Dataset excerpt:

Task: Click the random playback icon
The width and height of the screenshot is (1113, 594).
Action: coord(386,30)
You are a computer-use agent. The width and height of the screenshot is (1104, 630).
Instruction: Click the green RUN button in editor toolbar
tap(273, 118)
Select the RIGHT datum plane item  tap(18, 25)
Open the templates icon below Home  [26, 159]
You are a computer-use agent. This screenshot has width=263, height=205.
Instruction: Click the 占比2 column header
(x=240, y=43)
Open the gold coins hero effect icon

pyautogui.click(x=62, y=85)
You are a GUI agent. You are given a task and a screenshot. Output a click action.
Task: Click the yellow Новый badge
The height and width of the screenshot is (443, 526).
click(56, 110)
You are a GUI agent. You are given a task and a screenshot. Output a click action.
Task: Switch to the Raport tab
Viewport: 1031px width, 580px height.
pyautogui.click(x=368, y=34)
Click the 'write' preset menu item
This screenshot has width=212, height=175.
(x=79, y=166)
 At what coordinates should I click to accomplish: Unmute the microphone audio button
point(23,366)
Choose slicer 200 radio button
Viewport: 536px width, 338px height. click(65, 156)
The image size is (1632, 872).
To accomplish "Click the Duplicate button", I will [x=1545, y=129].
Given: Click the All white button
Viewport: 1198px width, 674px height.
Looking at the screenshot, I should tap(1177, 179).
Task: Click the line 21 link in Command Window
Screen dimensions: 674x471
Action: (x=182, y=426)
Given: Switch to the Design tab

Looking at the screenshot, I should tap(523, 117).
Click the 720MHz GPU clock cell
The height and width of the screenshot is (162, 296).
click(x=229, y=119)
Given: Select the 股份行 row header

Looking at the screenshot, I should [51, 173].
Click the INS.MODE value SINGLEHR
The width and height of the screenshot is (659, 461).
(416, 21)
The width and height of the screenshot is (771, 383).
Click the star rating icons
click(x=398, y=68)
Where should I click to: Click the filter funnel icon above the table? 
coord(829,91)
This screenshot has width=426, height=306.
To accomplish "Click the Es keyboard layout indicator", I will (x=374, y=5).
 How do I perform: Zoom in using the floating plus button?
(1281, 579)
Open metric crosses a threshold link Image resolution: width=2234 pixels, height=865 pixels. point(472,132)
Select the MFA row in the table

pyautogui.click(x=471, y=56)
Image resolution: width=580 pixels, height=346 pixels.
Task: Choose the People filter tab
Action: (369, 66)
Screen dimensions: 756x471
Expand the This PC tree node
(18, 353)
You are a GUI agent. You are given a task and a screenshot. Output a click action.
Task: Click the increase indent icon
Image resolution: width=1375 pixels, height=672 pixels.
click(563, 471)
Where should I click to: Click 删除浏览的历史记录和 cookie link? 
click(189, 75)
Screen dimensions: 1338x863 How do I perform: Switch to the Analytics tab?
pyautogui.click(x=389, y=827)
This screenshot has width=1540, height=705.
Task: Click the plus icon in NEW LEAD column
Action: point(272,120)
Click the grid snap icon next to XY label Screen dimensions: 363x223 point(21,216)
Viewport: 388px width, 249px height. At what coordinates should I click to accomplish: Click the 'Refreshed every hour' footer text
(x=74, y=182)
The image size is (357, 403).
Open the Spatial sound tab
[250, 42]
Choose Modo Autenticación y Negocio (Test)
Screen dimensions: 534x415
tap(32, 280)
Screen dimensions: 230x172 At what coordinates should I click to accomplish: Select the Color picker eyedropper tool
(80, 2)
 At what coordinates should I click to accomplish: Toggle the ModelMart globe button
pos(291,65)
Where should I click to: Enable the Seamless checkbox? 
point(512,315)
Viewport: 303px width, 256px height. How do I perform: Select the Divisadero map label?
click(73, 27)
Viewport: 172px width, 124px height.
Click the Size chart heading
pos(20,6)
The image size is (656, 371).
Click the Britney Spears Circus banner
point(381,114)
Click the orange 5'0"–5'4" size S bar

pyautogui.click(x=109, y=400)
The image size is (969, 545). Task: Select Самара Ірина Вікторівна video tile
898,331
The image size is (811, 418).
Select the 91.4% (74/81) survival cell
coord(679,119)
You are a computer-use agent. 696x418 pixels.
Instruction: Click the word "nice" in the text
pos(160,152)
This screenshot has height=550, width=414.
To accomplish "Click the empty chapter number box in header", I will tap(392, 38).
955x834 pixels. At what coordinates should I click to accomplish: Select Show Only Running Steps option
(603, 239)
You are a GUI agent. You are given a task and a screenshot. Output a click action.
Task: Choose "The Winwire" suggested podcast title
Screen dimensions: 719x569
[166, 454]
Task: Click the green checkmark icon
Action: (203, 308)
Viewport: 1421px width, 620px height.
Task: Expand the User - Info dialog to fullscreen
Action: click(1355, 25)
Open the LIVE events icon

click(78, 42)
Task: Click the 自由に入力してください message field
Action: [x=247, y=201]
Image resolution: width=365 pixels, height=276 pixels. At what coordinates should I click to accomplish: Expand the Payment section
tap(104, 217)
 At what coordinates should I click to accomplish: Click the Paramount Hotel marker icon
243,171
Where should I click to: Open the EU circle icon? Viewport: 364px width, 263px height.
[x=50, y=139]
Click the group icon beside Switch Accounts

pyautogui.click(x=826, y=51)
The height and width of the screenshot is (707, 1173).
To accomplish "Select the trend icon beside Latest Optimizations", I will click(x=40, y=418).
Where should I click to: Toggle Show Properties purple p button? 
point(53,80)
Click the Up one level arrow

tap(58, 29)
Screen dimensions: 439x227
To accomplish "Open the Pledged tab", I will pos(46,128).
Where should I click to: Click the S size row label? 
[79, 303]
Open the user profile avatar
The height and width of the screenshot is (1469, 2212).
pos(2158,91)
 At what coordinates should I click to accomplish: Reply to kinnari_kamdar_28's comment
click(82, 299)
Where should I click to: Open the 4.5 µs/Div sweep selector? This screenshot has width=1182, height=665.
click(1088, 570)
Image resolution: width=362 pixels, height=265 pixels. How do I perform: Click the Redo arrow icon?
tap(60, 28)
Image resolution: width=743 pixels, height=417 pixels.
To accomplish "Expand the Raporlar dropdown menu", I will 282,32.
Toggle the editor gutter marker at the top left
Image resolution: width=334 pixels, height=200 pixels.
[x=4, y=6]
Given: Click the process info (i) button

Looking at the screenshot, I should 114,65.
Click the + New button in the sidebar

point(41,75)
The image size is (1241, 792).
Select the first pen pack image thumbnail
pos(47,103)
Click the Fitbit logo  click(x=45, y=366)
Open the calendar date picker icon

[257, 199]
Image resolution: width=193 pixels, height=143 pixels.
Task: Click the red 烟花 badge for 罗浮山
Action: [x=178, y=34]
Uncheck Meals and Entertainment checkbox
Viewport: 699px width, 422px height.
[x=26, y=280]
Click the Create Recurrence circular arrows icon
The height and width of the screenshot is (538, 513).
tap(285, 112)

* [Instructions for the task] Rewrite every row above, substituting "desktop automation agent" for "computer-use agent" and leaving everything else unchanged.

* [Written response]
Task: Click the random playback icon
The width and height of the screenshot is (1113, 594).
Action: coord(386,30)
You are a desktop automation agent. The width and height of the screenshot is (1104, 630).
Instruction: Click the green RUN button in editor toolbar
tap(273, 118)
Select the RIGHT datum plane item  tap(18, 25)
Open the templates icon below Home  [26, 159]
You are a desktop automation agent. This screenshot has width=263, height=205.
Instruction: Click the 占比2 column header
(x=240, y=43)
Open the gold coins hero effect icon

pyautogui.click(x=62, y=85)
You are a GUI agent. You are given a task and a screenshot. Output a click action.
Task: Click the yellow Новый badge
The height and width of the screenshot is (443, 526).
click(56, 110)
You are a GUI agent. You are given a task and a screenshot. Output a click action.
Task: Switch to the Raport tab
Viewport: 1031px width, 580px height.
pyautogui.click(x=368, y=34)
Click the 'write' preset menu item
This screenshot has width=212, height=175.
(x=79, y=166)
 At what coordinates should I click to accomplish: Unmute the microphone audio button
point(23,366)
Choose slicer 200 radio button
Viewport: 536px width, 338px height. click(65, 156)
The image size is (1632, 872).
To accomplish "Click the Duplicate button", I will [x=1545, y=129].
Given: Click the All white button
Viewport: 1198px width, 674px height.
Looking at the screenshot, I should tap(1177, 179).
Task: Click the line 21 link in Command Window
Screen dimensions: 674x471
Action: (x=182, y=426)
Given: Switch to the Design tab

Looking at the screenshot, I should tap(523, 117).
Click the 720MHz GPU clock cell
The height and width of the screenshot is (162, 296).
click(x=229, y=119)
Given: Select the 股份行 row header

Looking at the screenshot, I should [51, 173].
Click the INS.MODE value SINGLEHR
The width and height of the screenshot is (659, 461).
(416, 21)
The width and height of the screenshot is (771, 383).
Click the star rating icons
click(x=398, y=68)
Where should I click to: Click the filter funnel icon above the table? 
coord(829,91)
This screenshot has width=426, height=306.
To accomplish "Click the Es keyboard layout indicator", I will (x=374, y=5).
 How do I perform: Zoom in using the floating plus button?
(1281, 579)
Open metric crosses a threshold link Image resolution: width=2234 pixels, height=865 pixels. point(472,132)
Select the MFA row in the table

pyautogui.click(x=471, y=56)
Image resolution: width=580 pixels, height=346 pixels.
Task: Choose the People filter tab
Action: (369, 66)
Screen dimensions: 756x471
Expand the This PC tree node
(18, 353)
You are a GUI agent. You are given a task and a screenshot. Output a click action.
Task: Click the increase indent icon
Image resolution: width=1375 pixels, height=672 pixels.
click(563, 471)
Where should I click to: Click 删除浏览的历史记录和 cookie link? 
click(189, 75)
Screen dimensions: 1338x863 How do I perform: Switch to the Analytics tab?
pyautogui.click(x=389, y=827)
This screenshot has width=1540, height=705.
Task: Click the plus icon in NEW LEAD column
Action: point(272,120)
Click the grid snap icon next to XY label Screen dimensions: 363x223 point(21,216)
Viewport: 388px width, 249px height. At what coordinates should I click to accomplish: Click the 'Refreshed every hour' footer text
(x=74, y=182)
The image size is (357, 403).
Open the Spatial sound tab
[250, 42]
Choose Modo Autenticación y Negocio (Test)
Screen dimensions: 534x415
tap(32, 280)
Screen dimensions: 230x172 At what coordinates should I click to accomplish: Select the Color picker eyedropper tool
(80, 2)
 At what coordinates should I click to accomplish: Toggle the ModelMart globe button
pos(291,65)
Where should I click to: Enable the Seamless checkbox? 
point(512,315)
Viewport: 303px width, 256px height. How do I perform: Select the Divisadero map label?
click(73, 27)
Viewport: 172px width, 124px height.
Click the Size chart heading
pos(20,6)
The image size is (656, 371).
Click the Britney Spears Circus banner
point(381,114)
Click the orange 5'0"–5'4" size S bar

pyautogui.click(x=109, y=400)
The image size is (969, 545). Task: Select Самара Ірина Вікторівна video tile
898,331
The image size is (811, 418).
Select the 91.4% (74/81) survival cell
coord(679,119)
You are a desktop automation agent. 696x418 pixels.
Instruction: Click the word "nice" in the text
pos(160,152)
This screenshot has height=550, width=414.
To accomplish "Click the empty chapter number box in header", I will tap(392, 38).
955x834 pixels. At what coordinates should I click to accomplish: Select Show Only Running Steps option
(603, 239)
You are a GUI agent. You are given a task and a screenshot. Output a click action.
Task: Choose "The Winwire" suggested podcast title
Screen dimensions: 719x569
[166, 454]
Task: Click the green checkmark icon
Action: (203, 308)
Viewport: 1421px width, 620px height.
Task: Expand the User - Info dialog to fullscreen
Action: click(1355, 25)
Open the LIVE events icon

click(78, 42)
Task: Click the 自由に入力してください message field
Action: [x=247, y=201]
Image resolution: width=365 pixels, height=276 pixels. At what coordinates should I click to accomplish: Expand the Payment section
tap(104, 217)
 At what coordinates should I click to accomplish: Click the Paramount Hotel marker icon
243,171
Where should I click to: Open the EU circle icon? Viewport: 364px width, 263px height.
[x=50, y=139]
Click the group icon beside Switch Accounts

pyautogui.click(x=826, y=51)
The height and width of the screenshot is (707, 1173).
To accomplish "Select the trend icon beside Latest Optimizations", I will click(x=40, y=418).
Where should I click to: Toggle Show Properties purple p button? 
point(53,80)
Click the Up one level arrow

tap(58, 29)
Screen dimensions: 439x227
To accomplish "Open the Pledged tab", I will pos(46,128).
Where should I click to: Click the S size row label? 
[79, 303]
Open the user profile avatar
The height and width of the screenshot is (1469, 2212).
pos(2158,91)
 At what coordinates should I click to accomplish: Reply to kinnari_kamdar_28's comment
click(82, 299)
Where should I click to: Open the 4.5 µs/Div sweep selector? This screenshot has width=1182, height=665.
click(1088, 570)
Image resolution: width=362 pixels, height=265 pixels. How do I perform: Click the Redo arrow icon?
tap(60, 28)
Image resolution: width=743 pixels, height=417 pixels.
To accomplish "Expand the Raporlar dropdown menu", I will 282,32.
Toggle the editor gutter marker at the top left
Image resolution: width=334 pixels, height=200 pixels.
[x=4, y=6]
Given: Click the process info (i) button

Looking at the screenshot, I should 114,65.
Click the + New button in the sidebar

point(41,75)
The image size is (1241, 792).
Select the first pen pack image thumbnail
pos(47,103)
Click the Fitbit logo  click(x=45, y=366)
Open the calendar date picker icon

[257, 199]
Image resolution: width=193 pixels, height=143 pixels.
Task: Click the red 烟花 badge for 罗浮山
Action: [x=178, y=34]
Uncheck Meals and Entertainment checkbox
Viewport: 699px width, 422px height.
[x=26, y=280]
Click the Create Recurrence circular arrows icon
The height and width of the screenshot is (538, 513).
tap(285, 112)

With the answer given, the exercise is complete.